Reproduce the lines of the material below without any changes, starting at the line containing "Task: Click the Tennis Only logo" and ending at the line containing "The image size is (1119, 781). [1063, 737]", with both of those lines included.
======== Available data ========
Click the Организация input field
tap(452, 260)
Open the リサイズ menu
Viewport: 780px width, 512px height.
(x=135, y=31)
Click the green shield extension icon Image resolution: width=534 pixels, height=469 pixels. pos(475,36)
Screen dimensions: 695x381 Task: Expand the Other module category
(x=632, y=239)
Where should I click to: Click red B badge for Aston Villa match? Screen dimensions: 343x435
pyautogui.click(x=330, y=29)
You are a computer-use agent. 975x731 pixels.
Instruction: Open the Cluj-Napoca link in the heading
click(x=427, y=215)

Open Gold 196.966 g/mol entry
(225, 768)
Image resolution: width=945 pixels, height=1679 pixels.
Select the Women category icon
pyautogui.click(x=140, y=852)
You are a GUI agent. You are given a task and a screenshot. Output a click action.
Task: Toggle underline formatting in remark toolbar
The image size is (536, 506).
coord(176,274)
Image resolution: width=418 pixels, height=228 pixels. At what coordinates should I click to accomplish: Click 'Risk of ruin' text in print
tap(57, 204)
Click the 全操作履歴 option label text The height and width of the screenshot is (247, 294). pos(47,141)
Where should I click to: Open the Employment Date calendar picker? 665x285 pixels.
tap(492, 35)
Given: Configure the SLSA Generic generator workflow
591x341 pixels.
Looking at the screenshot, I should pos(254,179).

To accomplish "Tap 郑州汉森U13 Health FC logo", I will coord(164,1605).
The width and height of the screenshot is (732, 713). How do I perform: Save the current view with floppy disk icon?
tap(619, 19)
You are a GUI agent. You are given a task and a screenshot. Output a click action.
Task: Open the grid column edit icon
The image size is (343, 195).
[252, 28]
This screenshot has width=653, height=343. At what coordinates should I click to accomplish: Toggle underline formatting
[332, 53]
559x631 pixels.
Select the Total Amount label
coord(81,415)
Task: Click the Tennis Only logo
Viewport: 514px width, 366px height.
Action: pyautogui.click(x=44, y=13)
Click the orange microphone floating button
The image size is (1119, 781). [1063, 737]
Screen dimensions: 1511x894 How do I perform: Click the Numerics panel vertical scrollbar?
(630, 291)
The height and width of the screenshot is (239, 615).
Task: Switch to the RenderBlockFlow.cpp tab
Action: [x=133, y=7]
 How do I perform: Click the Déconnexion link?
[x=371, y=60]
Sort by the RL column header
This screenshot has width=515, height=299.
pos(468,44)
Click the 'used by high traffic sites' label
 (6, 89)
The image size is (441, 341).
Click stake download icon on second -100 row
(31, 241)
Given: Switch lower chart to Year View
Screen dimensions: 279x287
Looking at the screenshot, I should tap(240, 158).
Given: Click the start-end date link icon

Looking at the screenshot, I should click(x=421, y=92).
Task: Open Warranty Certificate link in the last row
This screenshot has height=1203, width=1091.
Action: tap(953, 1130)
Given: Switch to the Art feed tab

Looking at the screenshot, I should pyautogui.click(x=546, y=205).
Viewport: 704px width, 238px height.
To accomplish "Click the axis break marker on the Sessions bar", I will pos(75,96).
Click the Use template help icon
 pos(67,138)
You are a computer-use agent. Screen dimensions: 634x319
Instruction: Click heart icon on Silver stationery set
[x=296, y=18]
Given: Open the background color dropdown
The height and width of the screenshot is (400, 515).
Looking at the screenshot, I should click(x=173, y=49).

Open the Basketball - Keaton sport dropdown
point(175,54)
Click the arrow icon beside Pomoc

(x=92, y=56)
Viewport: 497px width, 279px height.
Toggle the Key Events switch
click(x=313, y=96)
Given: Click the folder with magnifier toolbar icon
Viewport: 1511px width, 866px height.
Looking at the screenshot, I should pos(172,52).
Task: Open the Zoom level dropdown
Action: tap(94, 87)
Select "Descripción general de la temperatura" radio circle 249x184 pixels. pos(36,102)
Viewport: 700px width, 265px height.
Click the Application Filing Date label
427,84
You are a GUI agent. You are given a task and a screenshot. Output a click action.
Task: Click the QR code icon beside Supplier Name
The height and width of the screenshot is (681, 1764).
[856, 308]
========
■ **Result for this exercise**:
Task: Click the Tennis Only logo
Viewport: 514px width, 366px height.
Action: pyautogui.click(x=44, y=13)
Click the orange microphone floating button
The image size is (1119, 781). [1063, 737]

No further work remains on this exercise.